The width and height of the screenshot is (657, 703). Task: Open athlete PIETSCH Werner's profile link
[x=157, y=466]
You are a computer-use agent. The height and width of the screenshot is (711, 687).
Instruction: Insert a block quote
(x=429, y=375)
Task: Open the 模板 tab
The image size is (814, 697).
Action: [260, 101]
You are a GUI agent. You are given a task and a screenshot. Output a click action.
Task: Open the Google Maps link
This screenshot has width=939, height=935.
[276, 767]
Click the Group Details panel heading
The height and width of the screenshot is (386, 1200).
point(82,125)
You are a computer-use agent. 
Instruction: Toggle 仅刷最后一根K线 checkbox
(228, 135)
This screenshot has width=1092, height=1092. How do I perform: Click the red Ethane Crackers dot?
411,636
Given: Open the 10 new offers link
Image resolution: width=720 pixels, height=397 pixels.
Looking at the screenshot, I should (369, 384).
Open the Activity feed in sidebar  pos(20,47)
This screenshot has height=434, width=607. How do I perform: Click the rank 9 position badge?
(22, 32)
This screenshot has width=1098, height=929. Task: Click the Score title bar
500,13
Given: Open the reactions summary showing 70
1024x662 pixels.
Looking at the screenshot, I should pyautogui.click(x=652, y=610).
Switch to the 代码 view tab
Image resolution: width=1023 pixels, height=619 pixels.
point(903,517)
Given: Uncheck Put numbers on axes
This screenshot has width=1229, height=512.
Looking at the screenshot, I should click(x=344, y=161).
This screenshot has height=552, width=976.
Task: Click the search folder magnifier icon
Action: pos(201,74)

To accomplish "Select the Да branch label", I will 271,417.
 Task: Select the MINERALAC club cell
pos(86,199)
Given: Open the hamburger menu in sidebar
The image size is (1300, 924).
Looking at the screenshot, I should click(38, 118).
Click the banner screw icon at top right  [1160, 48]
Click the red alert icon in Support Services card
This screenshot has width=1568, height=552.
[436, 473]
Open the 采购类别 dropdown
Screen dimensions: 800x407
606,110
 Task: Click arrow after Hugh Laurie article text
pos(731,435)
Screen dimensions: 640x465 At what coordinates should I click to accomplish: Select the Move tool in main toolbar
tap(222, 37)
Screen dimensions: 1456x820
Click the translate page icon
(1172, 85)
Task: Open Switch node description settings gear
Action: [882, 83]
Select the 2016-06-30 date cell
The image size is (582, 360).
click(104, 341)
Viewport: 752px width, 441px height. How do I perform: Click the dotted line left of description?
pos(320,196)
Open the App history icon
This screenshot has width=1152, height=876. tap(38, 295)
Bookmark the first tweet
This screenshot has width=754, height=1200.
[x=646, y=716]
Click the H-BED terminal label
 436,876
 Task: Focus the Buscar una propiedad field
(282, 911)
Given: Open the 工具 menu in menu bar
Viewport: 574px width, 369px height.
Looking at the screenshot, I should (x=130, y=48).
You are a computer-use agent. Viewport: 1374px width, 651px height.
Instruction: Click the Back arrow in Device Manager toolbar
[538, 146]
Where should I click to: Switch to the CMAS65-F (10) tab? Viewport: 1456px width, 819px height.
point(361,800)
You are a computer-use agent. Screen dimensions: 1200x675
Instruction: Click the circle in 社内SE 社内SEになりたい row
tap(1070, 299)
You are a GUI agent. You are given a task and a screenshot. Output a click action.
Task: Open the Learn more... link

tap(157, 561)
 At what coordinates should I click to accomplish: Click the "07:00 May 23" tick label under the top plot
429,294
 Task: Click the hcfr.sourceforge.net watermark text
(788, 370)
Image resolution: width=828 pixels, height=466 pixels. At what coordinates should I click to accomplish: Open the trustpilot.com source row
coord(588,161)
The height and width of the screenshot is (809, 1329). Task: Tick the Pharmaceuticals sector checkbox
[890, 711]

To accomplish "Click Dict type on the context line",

━━━━━━━━━━━━━━━━━━━━

WHAT THE TASK ASKS
How many lines of the preceding listing hold the string "menu"? Answer with the number only.

RESULT FOR THIS EXERCISE
2